110. The summary of our findings to the various issues as raised in these petitions are as follows:

(i) Chapter XI of the Motor Vehicles Act, 1988 providing compulsory insurance of vehicles against third party risks is a social welfare legislation to extend relief by compensation to victims of accidents caused by use of motor vehicles. The provisions of compulsory insurance coverage of all vehicles are with this paramount object and the provisions of the Act have to be so interpreted as to effectuate the said object.

(ii) Insurer is entitled to raise a defence in a claim petition filed under Section 163 A or Section 166 of the Motor Vehicles Act, 1988 inter alia in terms of Section 149(2)(a)(ii) of the said Act.

(iii) The breach of policy condition e.g., disqualification of driver or invalid driving licence of the driver, as contained in sub-section (2)(a)(ii) of section 149, have to be proved to have been committed by the insured for avoiding liability by the insurer.
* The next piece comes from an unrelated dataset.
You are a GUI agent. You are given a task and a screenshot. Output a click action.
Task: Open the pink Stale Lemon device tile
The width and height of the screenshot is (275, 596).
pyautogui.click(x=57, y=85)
Mere absence, fake or invalid driving licence or disqualification of the driver for driving at the relevant time, are not in themselves defences available to the insurer against either the insured or the third parties. To avoid its liability towards insured, the insurer has to prove that the insured was guilty of negligence and failed to exercise reasonable care in the matter of fulfilling the condition of the policy regarding use of vehicles by duly licensed driver or one who was not disqualified to drive at the relevant time.

(iv) The insurance companies are, however, with a view to avoid their liability must not only establish the available defence(s) raised in the said proceedings but must also establish 'breach' on the part of the owner of the vehicle; the burden of proof wherefor would be on them.

(v) The court cannot lay down any criteria as to how said burden would be discharged, inasmuch as the same would depend upon the facts and circumstance of each case.

(vi) Even where the insurer is able to prove breach on the part of the insured concerning the policy condition regarding holding of a valid licence by the driver or his qualification to drive during the relevant period, the insurer would not be allowed to avoid its liability towards insured unless the said breach or breaches on the condition of driving licence is/ are so fundamental as are found to have contributed to the cause of the accident. The Tribunals in interpreting the policy conditions would apply "the rule of main purpose" and the concept of "fundamental breach" to allow defences available to the insured under section 149(2) of the Act.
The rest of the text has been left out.